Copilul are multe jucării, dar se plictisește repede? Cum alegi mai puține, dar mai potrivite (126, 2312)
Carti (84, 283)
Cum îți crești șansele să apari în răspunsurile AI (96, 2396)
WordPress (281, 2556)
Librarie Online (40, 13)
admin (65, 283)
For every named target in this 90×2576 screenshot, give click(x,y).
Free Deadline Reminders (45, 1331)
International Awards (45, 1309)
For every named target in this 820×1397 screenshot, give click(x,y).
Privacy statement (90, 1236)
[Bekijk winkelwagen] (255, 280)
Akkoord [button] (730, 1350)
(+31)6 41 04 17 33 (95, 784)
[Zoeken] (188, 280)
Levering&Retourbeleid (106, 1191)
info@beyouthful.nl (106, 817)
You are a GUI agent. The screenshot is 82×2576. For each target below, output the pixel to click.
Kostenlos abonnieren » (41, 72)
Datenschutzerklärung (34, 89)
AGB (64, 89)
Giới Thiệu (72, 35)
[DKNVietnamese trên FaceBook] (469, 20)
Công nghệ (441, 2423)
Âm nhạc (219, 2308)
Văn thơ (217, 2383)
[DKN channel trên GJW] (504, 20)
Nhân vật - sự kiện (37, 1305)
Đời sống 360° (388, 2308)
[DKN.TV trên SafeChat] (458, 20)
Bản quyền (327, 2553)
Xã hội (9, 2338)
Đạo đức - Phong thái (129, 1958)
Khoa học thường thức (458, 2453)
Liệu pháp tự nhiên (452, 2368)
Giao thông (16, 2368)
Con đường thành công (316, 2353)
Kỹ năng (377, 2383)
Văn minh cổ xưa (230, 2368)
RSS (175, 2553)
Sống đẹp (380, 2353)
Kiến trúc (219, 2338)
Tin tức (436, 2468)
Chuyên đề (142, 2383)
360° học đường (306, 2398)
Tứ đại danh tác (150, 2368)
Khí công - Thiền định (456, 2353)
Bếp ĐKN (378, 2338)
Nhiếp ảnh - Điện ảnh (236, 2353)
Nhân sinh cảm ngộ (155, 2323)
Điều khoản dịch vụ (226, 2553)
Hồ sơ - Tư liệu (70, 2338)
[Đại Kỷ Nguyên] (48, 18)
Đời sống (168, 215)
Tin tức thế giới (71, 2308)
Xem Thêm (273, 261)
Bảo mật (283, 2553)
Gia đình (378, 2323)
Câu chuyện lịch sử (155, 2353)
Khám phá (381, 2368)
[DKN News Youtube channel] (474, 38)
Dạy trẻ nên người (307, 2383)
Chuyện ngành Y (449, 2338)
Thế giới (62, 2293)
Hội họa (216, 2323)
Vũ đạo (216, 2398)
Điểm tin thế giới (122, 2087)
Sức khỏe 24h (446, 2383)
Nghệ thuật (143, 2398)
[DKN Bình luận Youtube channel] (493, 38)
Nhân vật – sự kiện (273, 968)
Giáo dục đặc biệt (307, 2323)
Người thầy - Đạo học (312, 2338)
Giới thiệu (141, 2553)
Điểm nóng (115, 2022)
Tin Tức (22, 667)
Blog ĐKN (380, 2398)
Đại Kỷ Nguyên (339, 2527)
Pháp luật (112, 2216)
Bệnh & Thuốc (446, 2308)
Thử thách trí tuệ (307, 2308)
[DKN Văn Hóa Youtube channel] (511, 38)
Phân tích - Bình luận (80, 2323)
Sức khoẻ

════════

WORK ORDER>
Of the entries listed above, reproduce only the lines starting at the line containing "For every named target in this 90×2576" and ending at the line containing "Chuyện ngành Y (449, 2338)". Include both, exactly as they stand.

SOLUTION TO THIS PROBLEM>
For every named target in this 90×2576 screenshot, give click(x,y).
Free Deadline Reminders (45, 1331)
International Awards (45, 1309)
For every named target in this 820×1397 screenshot, give click(x,y).
Privacy statement (90, 1236)
[Bekijk winkelwagen] (255, 280)
Akkoord [button] (730, 1350)
(+31)6 41 04 17 33 (95, 784)
[Zoeken] (188, 280)
Levering&Retourbeleid (106, 1191)
info@beyouthful.nl (106, 817)
You are a GUI agent. The screenshot is 82×2576. For each target below, output the pixel to click.
Kostenlos abonnieren » (41, 72)
Datenschutzerklärung (34, 89)
AGB (64, 89)
Giới Thiệu (72, 35)
[DKNVietnamese trên FaceBook] (469, 20)
Công nghệ (441, 2423)
Âm nhạc (219, 2308)
Văn thơ (217, 2383)
[DKN channel trên GJW] (504, 20)
Nhân vật - sự kiện (37, 1305)
Đời sống 360° (388, 2308)
[DKN.TV trên SafeChat] (458, 20)
Bản quyền (327, 2553)
Xã hội (9, 2338)
Đạo đức - Phong thái (129, 1958)
Khoa học thường thức (458, 2453)
Liệu pháp tự nhiên (452, 2368)
Giao thông (16, 2368)
Con đường thành công (316, 2353)
Kỹ năng (377, 2383)
Văn minh cổ xưa (230, 2368)
RSS (175, 2553)
Sống đẹp (380, 2353)
Kiến trúc (219, 2338)
Tin tức (436, 2468)
Chuyên đề (142, 2383)
360° học đường (306, 2398)
Tứ đại danh tác (150, 2368)
Khí công - Thiền định (456, 2353)
Bếp ĐKN (378, 2338)
Nhiếp ảnh - Điện ảnh (236, 2353)
Nhân sinh cảm ngộ (155, 2323)
Điều khoản dịch vụ (226, 2553)
Hồ sơ - Tư liệu (70, 2338)
[Đại Kỷ Nguyên] (48, 18)
Đời sống (168, 215)
Tin tức thế giới (71, 2308)
Xem Thêm (273, 261)
Bảo mật (283, 2553)
Gia đình (378, 2323)
Câu chuyện lịch sử (155, 2353)
Khám phá (381, 2368)
[DKN News Youtube channel] (474, 38)
Dạy trẻ nên người (307, 2383)
Chuyện ngành Y (449, 2338)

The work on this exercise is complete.